__CONJUNTO DE TAREFAS__:
1. Segundo o texto sobre o modelo fee-for-service, desde que ano o governo dos Estados Unidos não paga pelos gastos gerados por 14 tipos de eventos adversos?
2. Reescreva de forma mais curta o parágrafo do texto sobre o modelo fee-for-service que começa com "O superintendente executivo do IESS aponta", mantendo os fatos principais.
3. Dê sequência ao texto sobre o modelo de remuneração fee-for-service, começando logo após a última frase apresentada.

__TEXTO DO EXERCÍCIO__:

========================================

O superintendente executivo do IESS aponta que um dos principais determinantes para esse desperdício é o modelo de remuneração de prestadores de serviço adotado no País, o fee-for-service. “Estamos premiando o desperdício”, resume. “No modelo fee-for-service, as organizações inseguras, com maior incidência de eventos adversos e que apresentam piores índices de recuperação da saúde dos pacientes, são recompensadas com um aumento das receitas pelo retrabalho”, analisa. “Nos Estados Unidos, por exemplo, o governo não paga, desde 2008, pelos gastos gerados por 14 tipos de eventos adversos”, aponta Couto. “É natural que se os gastos partiram de um erro do hospital, a entidade arque com esses custos adicionais ao invés de transferi-los ao paciente que já está sentindo o problema da pior maneira possível, na própria saúde”, completa.

========================================

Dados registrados
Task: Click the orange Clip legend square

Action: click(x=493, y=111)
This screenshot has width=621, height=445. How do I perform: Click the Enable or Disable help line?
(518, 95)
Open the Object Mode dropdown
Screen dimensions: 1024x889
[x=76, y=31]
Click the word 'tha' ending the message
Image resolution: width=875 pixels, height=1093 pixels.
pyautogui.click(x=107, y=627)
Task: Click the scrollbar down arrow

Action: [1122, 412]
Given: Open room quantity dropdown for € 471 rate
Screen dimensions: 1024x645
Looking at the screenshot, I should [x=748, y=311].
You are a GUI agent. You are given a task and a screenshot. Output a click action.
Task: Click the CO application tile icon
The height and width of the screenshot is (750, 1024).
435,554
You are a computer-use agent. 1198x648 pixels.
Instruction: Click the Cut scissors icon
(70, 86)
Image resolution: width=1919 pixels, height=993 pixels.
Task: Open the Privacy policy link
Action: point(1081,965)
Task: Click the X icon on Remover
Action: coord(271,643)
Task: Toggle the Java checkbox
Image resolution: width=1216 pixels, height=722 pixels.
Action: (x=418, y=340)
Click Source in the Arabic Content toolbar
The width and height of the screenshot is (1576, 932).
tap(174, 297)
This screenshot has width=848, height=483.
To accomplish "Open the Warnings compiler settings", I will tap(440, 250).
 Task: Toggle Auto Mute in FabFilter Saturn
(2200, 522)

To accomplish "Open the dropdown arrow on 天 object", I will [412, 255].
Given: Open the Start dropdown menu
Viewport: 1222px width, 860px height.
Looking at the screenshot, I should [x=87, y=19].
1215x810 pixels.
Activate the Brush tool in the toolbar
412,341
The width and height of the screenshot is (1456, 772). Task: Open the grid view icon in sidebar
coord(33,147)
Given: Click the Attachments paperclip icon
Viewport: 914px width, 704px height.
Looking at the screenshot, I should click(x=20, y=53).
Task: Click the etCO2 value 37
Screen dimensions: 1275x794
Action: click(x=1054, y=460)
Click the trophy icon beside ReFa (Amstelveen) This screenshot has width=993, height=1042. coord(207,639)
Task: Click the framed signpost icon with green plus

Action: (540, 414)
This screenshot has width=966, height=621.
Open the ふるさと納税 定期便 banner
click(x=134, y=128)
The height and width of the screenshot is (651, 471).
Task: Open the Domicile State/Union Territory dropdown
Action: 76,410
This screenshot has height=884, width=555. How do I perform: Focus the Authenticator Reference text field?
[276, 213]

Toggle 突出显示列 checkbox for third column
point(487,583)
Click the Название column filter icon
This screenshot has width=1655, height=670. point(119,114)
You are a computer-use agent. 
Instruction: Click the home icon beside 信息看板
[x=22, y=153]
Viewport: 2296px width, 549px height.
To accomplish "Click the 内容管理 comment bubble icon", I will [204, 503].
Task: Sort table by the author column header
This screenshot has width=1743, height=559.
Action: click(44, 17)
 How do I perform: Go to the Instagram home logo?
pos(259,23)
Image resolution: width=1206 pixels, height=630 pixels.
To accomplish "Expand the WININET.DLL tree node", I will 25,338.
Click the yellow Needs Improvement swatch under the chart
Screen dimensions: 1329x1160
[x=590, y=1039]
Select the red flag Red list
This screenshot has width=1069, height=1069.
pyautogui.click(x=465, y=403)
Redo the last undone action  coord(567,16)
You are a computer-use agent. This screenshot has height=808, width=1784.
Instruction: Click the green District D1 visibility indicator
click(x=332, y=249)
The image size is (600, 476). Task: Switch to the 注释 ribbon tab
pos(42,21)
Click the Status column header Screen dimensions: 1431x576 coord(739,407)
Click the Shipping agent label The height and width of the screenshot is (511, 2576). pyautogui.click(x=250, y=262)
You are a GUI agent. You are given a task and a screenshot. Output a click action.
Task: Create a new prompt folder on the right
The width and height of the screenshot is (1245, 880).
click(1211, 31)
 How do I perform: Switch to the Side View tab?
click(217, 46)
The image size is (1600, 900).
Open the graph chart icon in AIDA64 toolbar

========================================

__RESPOSTAS EM ORDEM__:
1. Desde 2008.

2. Para o superintendente executivo do IESS, o fee-for-service, modelo de remuneração de prestadores adotado no País, é um dos principais determinantes do desperdício. Nesse modelo, as organizações inseguras, com mais eventos adversos e piores índices de recuperação dos pacientes, recebem mais receitas pelo retrabalho. Nos Estados Unidos, desde 2008, o governo não paga pelos gastos de 14 tipos de eventos adversos. Segundo Couto, se os gastos vêm de um erro do hospital, é a entidade que deve arcar com eles, e não o paciente.

3.
O Anuário aponta que uma das principais dificuldades estruturais para essa mudança está nas regras que regem o sistema de saúde suplementar. A norma definida pela Agência Nacional de Saúde Suplementar (ANS) restringe o descredenciamento de prestadores, exigindo substituição equivalente ou superior, inibindo a concorrência. Como não há indicadores de qualidade e transparência no setor, até mesmo esse critério pode ser aperfeiçoado a partir da publicidade dessas informações.
Custo em leitos-dia
Além das vidas perdidas por eventos adversos e dos pacientes que tiveram sua recuperação ou sua qualidade de vida afetada, esse problema ainda determina um elevado impacto em leitos-dia para o sistema de saúde brasileiro, uma vez que essas situações também impactam no tempo de recuperação dos pacientes. Impedindo que mais pacientes sejam atendidos.
De acordo com o estudo, cada evento adverso grave determina a extensão do período de internação em média em 14,4 dias (16,4 dias para pacientes no SUS e 10,5 dias para pacientes na rede privada).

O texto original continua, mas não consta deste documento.